Each line below needs to be printed again exactly.

Collected data:
───

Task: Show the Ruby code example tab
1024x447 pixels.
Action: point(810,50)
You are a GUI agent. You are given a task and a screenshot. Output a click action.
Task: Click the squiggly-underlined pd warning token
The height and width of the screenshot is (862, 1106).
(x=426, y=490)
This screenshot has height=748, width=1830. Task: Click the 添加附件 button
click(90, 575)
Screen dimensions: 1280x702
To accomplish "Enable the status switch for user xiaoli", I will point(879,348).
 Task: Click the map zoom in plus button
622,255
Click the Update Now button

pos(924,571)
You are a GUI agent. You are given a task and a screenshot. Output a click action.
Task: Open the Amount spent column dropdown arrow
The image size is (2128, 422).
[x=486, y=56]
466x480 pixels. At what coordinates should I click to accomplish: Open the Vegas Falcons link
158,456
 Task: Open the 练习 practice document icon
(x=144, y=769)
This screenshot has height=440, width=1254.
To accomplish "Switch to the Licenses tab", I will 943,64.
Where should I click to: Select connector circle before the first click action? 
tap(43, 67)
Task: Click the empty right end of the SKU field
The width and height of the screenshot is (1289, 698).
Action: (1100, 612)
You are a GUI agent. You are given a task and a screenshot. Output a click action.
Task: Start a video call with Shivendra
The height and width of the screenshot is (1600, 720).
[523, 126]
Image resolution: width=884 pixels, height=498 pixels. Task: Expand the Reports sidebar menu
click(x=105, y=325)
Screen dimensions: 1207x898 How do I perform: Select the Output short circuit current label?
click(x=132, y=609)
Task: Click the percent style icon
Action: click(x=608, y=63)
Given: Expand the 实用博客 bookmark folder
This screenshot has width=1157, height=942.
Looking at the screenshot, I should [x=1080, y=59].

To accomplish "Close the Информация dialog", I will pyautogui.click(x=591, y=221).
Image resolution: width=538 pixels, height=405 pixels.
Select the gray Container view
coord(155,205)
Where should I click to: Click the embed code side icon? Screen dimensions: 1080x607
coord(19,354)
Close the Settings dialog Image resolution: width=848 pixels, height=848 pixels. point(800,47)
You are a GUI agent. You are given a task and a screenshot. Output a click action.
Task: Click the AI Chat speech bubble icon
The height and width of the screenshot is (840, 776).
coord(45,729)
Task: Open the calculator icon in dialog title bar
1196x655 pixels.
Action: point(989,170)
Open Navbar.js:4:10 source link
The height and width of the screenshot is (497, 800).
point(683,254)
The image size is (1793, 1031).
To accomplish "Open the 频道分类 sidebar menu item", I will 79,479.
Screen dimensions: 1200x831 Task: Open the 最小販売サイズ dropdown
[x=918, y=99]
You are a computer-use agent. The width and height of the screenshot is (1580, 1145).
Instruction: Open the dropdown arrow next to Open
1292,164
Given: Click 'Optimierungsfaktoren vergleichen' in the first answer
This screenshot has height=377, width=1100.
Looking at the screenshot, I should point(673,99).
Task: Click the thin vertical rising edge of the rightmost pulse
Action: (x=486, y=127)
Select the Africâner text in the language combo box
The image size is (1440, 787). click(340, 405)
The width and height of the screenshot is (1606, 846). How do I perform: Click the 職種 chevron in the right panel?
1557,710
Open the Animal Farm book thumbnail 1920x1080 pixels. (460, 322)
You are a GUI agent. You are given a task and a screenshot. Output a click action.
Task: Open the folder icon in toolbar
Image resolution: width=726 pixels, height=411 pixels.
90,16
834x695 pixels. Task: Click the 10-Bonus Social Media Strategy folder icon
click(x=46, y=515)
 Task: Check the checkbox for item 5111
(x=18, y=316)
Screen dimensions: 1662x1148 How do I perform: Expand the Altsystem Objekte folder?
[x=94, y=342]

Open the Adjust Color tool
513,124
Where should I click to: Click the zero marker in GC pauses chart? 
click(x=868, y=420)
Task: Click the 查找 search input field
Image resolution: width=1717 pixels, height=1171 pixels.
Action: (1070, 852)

───

Response to this task:
Task: Show the Ruby code example tab
1024x447 pixels.
Action: point(810,50)
You are a GUI agent. You are given a task and a screenshot. Output a click action.
Task: Click the squiggly-underlined pd warning token
The height and width of the screenshot is (862, 1106).
(x=426, y=490)
This screenshot has height=748, width=1830. Task: Click the 添加附件 button
click(90, 575)
Screen dimensions: 1280x702
To accomplish "Enable the status switch for user xiaoli", I will point(879,348).
 Task: Click the map zoom in plus button
622,255
Click the Update Now button

pos(924,571)
You are a GUI agent. You are given a task and a screenshot. Output a click action.
Task: Open the Amount spent column dropdown arrow
The image size is (2128, 422).
[x=486, y=56]
466x480 pixels. At what coordinates should I click to accomplish: Open the Vegas Falcons link
158,456
 Task: Open the 练习 practice document icon
(x=144, y=769)
This screenshot has height=440, width=1254.
To accomplish "Switch to the Licenses tab", I will 943,64.
Where should I click to: Select connector circle before the first click action? 
tap(43, 67)
Task: Click the empty right end of the SKU field
The width and height of the screenshot is (1289, 698).
Action: (1100, 612)
You are a GUI agent. You are given a task and a screenshot. Output a click action.
Task: Start a video call with Shivendra
The height and width of the screenshot is (1600, 720).
[523, 126]
Image resolution: width=884 pixels, height=498 pixels. Task: Expand the Reports sidebar menu
click(x=105, y=325)
Screen dimensions: 1207x898 How do I perform: Select the Output short circuit current label?
click(x=132, y=609)
Task: Click the percent style icon
Action: click(x=608, y=63)
Given: Expand the 实用博客 bookmark folder
This screenshot has width=1157, height=942.
Looking at the screenshot, I should [x=1080, y=59].

To accomplish "Close the Информация dialog", I will pyautogui.click(x=591, y=221).
Image resolution: width=538 pixels, height=405 pixels.
Select the gray Container view
coord(155,205)
Where should I click to: Click the embed code side icon? Screen dimensions: 1080x607
coord(19,354)
Close the Settings dialog Image resolution: width=848 pixels, height=848 pixels. point(800,47)
You are a GUI agent. You are given a task and a screenshot. Output a click action.
Task: Click the AI Chat speech bubble icon
The height and width of the screenshot is (840, 776).
coord(45,729)
Task: Open the calculator icon in dialog title bar
1196x655 pixels.
Action: point(989,170)
Open Navbar.js:4:10 source link
The height and width of the screenshot is (497, 800).
point(683,254)
The image size is (1793, 1031).
To accomplish "Open the 频道分类 sidebar menu item", I will 79,479.
Screen dimensions: 1200x831 Task: Open the 最小販売サイズ dropdown
[x=918, y=99]
You are a computer-use agent. The width and height of the screenshot is (1580, 1145).
Instruction: Open the dropdown arrow next to Open
1292,164
Given: Click 'Optimierungsfaktoren vergleichen' in the first answer
This screenshot has height=377, width=1100.
Looking at the screenshot, I should point(673,99).
Task: Click the thin vertical rising edge of the rightmost pulse
Action: (x=486, y=127)
Select the Africâner text in the language combo box
The image size is (1440, 787). click(340, 405)
The width and height of the screenshot is (1606, 846). How do I perform: Click the 職種 chevron in the right panel?
1557,710
Open the Animal Farm book thumbnail 1920x1080 pixels. (460, 322)
You are a GUI agent. You are given a task and a screenshot. Output a click action.
Task: Open the folder icon in toolbar
Image resolution: width=726 pixels, height=411 pixels.
90,16
834x695 pixels. Task: Click the 10-Bonus Social Media Strategy folder icon
click(x=46, y=515)
 Task: Check the checkbox for item 5111
(x=18, y=316)
Screen dimensions: 1662x1148 How do I perform: Expand the Altsystem Objekte folder?
[x=94, y=342]

Open the Adjust Color tool
513,124
Where should I click to: Click the zero marker in GC pauses chart? 
click(x=868, y=420)
Task: Click the 查找 search input field
Image resolution: width=1717 pixels, height=1171 pixels.
Action: (1070, 852)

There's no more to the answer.